In the days following Andy Robinson’s decision to jump out of Murrayfield, it soon became apparent that his assistant, Scott Johnson, was going to get the nod. Scotland CEO Mark Dodson was willing to wait a few weeks –even travelling to London with Johnson and Kelly Brown for the World Cup draw – because he already knew his play. ‘Discussions’ were held with Johnson, alone, and lo and behold: he was unveiled as the interim boss.
The Scotland way, in times like this, can seem a lot like the Wonga way. Act; think of the consequences later. Time and money tend not to last as long as regret or at least embarrassment.
Of course, Johnson may well show that his maverick ways, can finally win over a team long-term as well as the yapping fans, starved of success for so long. He is an inventive soul without the pressure, so heaven only knows what he can pull out of the bag when the scale of his task becomes apparent.
The portents are encouraging, Johnson has already seen one unexpected, and near masterful scheme come to fruition during the first few weeks of his tenure.
With the appointment of Dean Ryan as forwards’ coach for the duration of the Six Nations, the high heid yins at Murrayfield have pulled off a coup. Much like a pay-day loan there is unlikely to be any longevity to the plan, but nonetheless there is a genuine thinker on the game headed for Edinburgh.
Many have marvelled at Ryan’s astute reading of the game. In his guise as the whiteboard wizard at the Sky Sports studios he has demonstrated a keen eye for detail as well as a confidence in his understanding of the game. Often it’s hard not to find yourself nodding along as he talks.
However, how he will fit with Johnson, or indeed scrum coach Massimo Cuttitta or skills coaches Stevie Scott and Duncan Hodge, remains an imponderable for now. We will soon find out.
It is all part of a wild build-up to the Six Nations. There are deep-seated problems within Scottish rugby and it’s limiting structures, but the national team needed a change, panicked or not. Robinson could not mould the team in his own image after his years of toil and he was too proud to re-draw his plans using a spirograph.

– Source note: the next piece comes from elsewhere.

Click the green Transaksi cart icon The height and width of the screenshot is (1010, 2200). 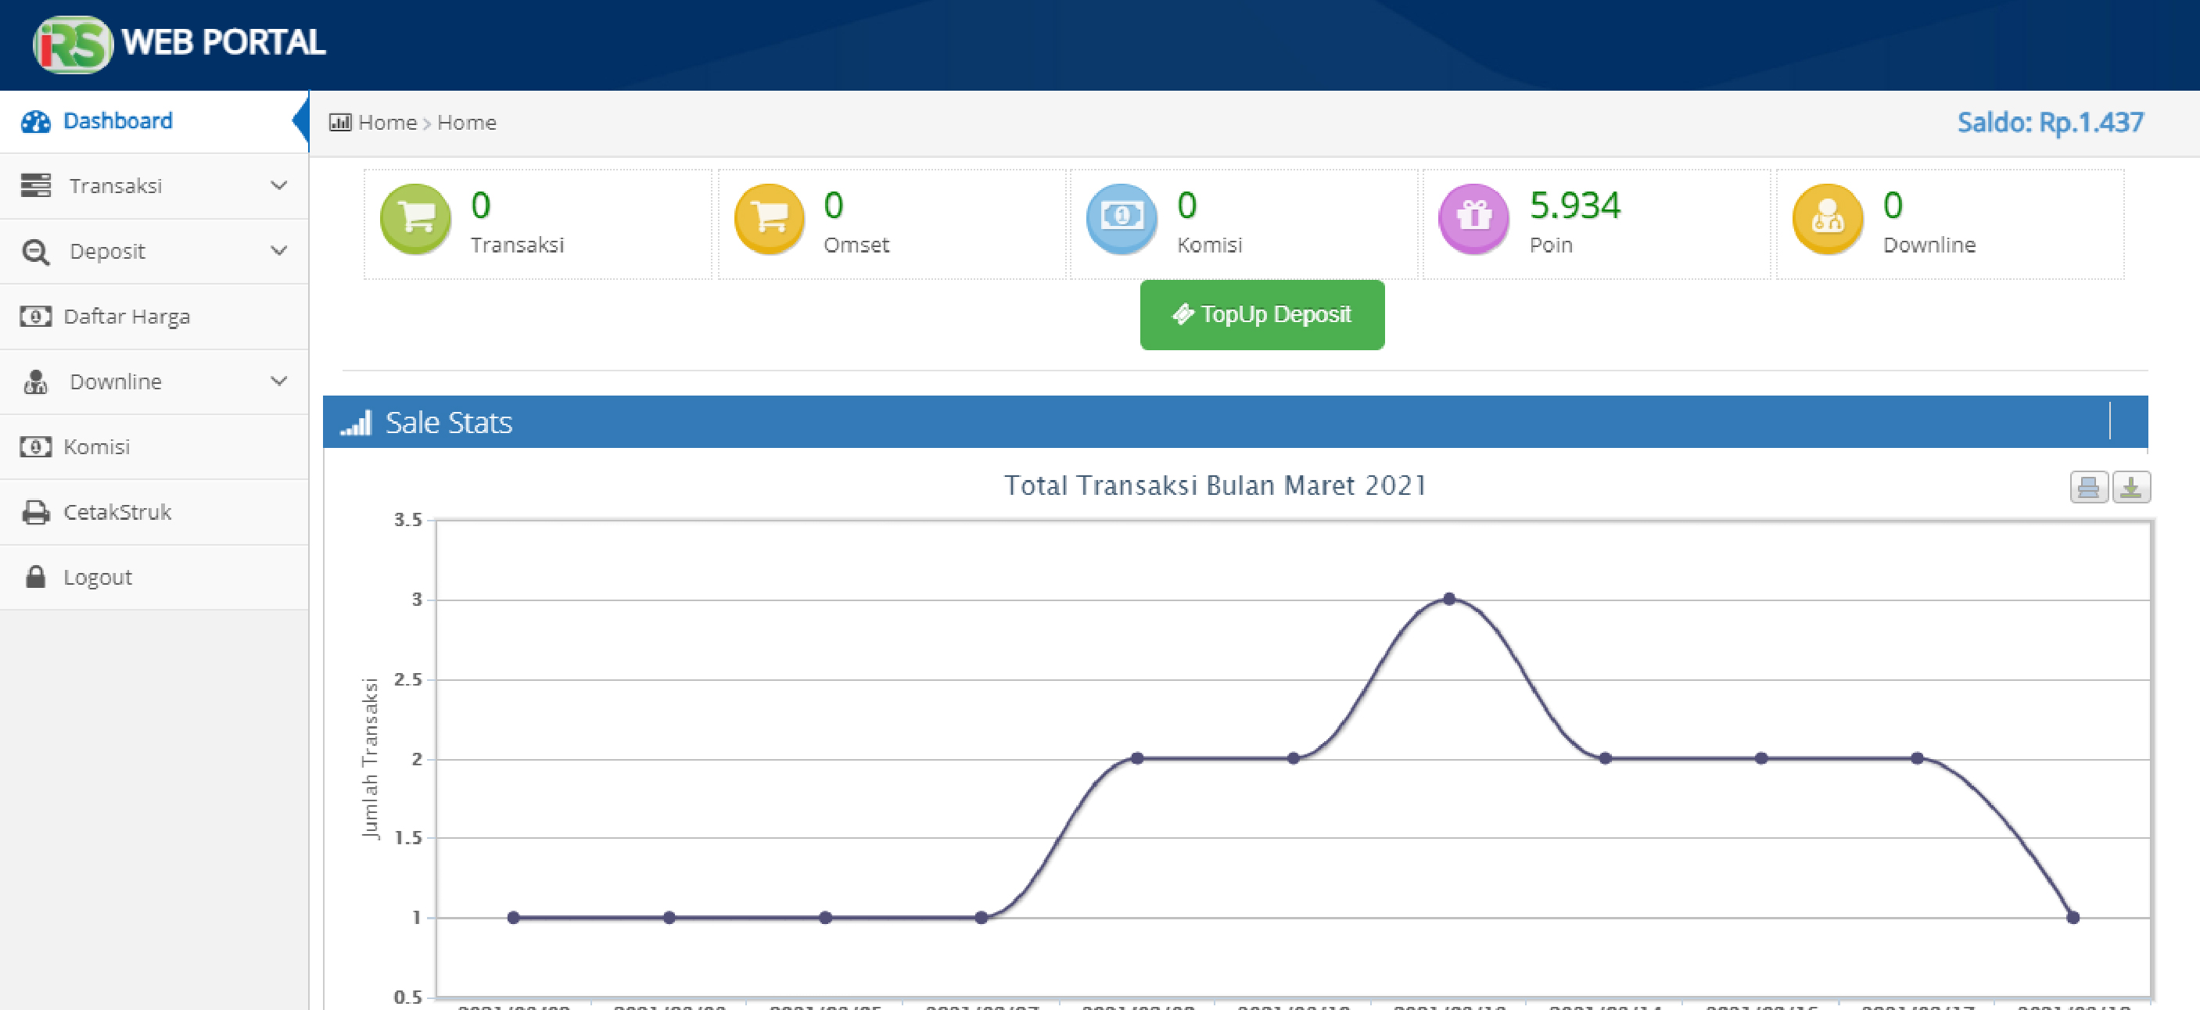(x=415, y=219)
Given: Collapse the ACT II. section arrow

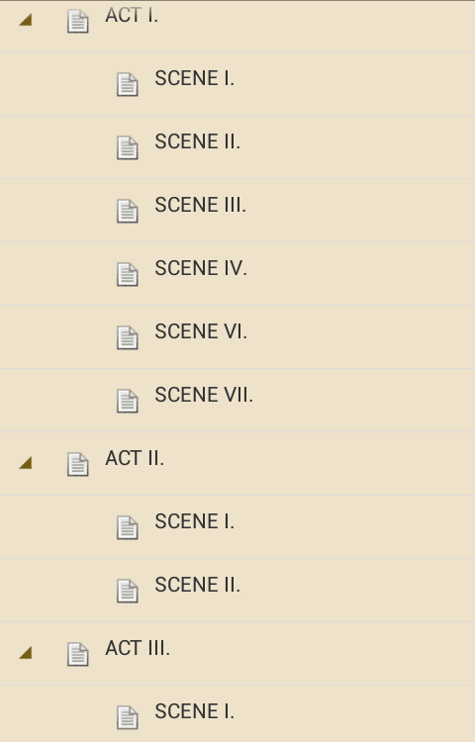Looking at the screenshot, I should click(26, 463).
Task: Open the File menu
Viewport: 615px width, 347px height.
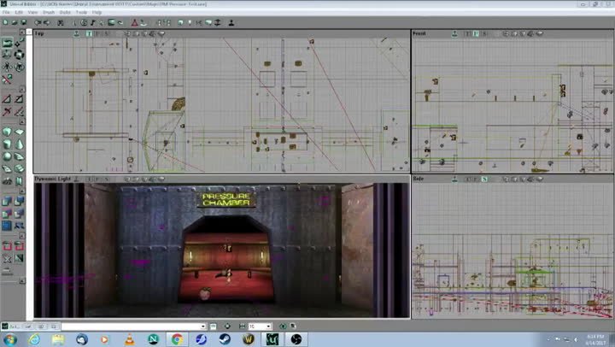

With a thinker like Ryan and an adventurer like Johnson in for a period of 12 weeks, such plans may look more like a Pollock attacked with a paintball gun. It could be beautiful or it could be eye-watering, but it will be the kind of ride that Scotland fans have not experienced for a few years.

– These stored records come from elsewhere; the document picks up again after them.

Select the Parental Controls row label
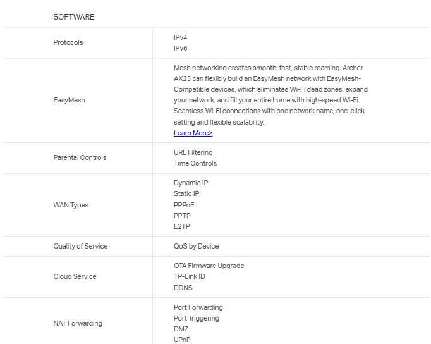This screenshot has height=344, width=431. click(80, 157)
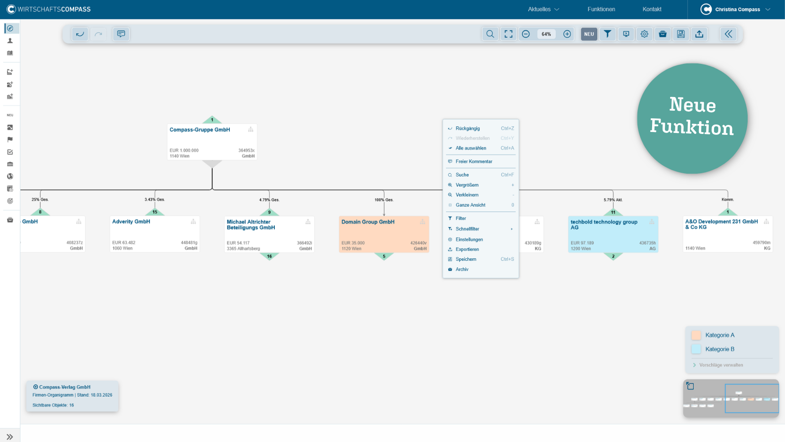
Task: Toggle the NEU button in the toolbar
Action: tap(589, 34)
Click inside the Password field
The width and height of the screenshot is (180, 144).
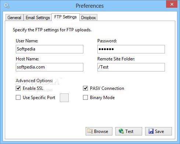click(x=131, y=49)
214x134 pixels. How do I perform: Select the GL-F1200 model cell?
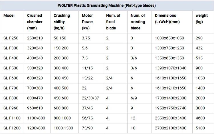coord(12,128)
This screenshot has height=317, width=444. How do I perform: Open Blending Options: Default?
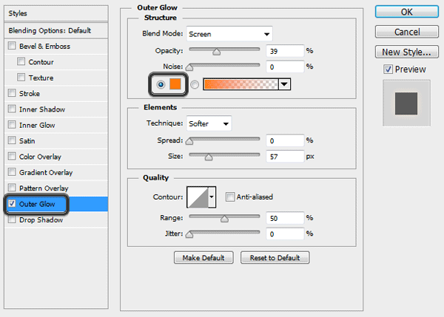pyautogui.click(x=49, y=31)
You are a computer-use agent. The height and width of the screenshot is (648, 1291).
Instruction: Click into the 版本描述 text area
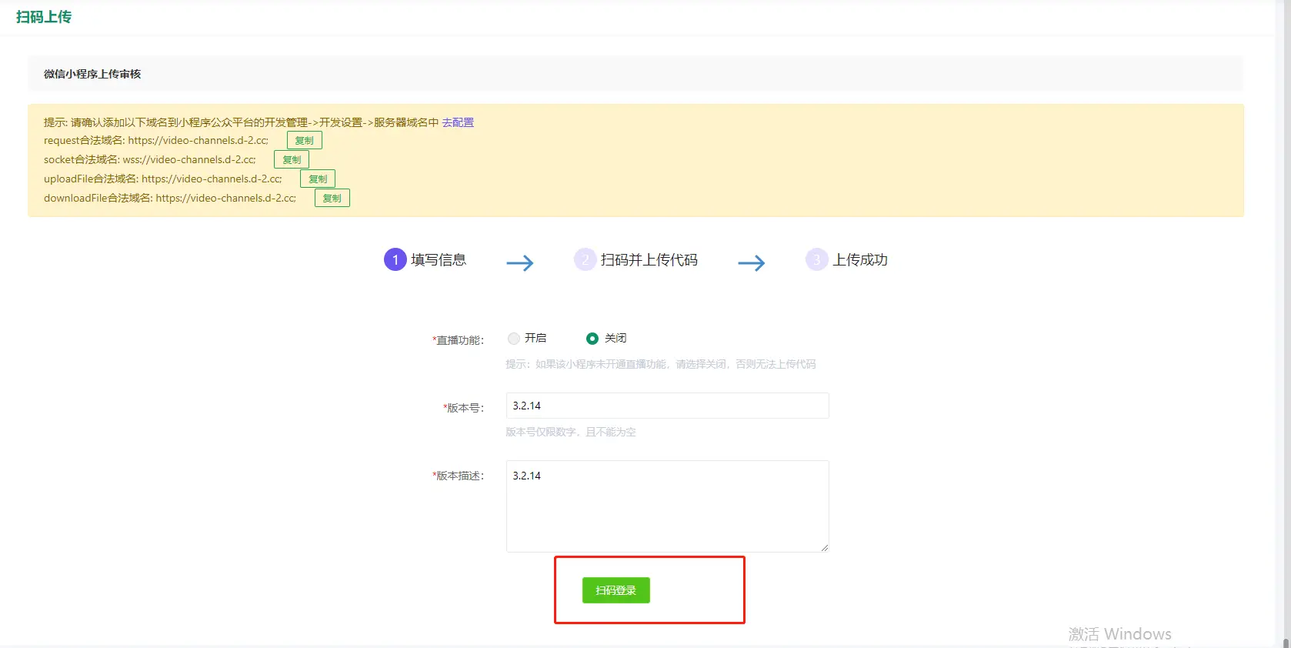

It is hard to envisage a team under such leadership running oafishly into defenders and allowing cover to drift onto your only attacking option on the far flank. Indeed, it is the uncertainty about this team that make them exciting and dangerous, if only because they may give their heads and hands too much to do while they shoot at their own feet.
The task at hand is for those schemers to get into the heads of the floundering Edinburgh players, while at the same time, harnessing the tenacity and propulsion of the Glasgow Warriors’ players without setting them off against each other and creating a stilted side. There is excitement and the clock is ticking, but invention and verve can often kill the most delicate of spirits. Scotland also need nurturing and they need their hand held before they can plummet, headlong into new plans.
It will become obvious in March whether interim is to evolve into incumbent, but they will certainly be doing some exhaustive planning to cause a few upsets in the meantime.
Ryan may be caught between punditry and sparingly assisting at the Newport Gwent Dragons, while no one could hazard what Johnson is thinking right now, but we’ve got some wonga, we’re carried away and we’re off to buy a big screen TV.
We can worry about the consequences after the France game.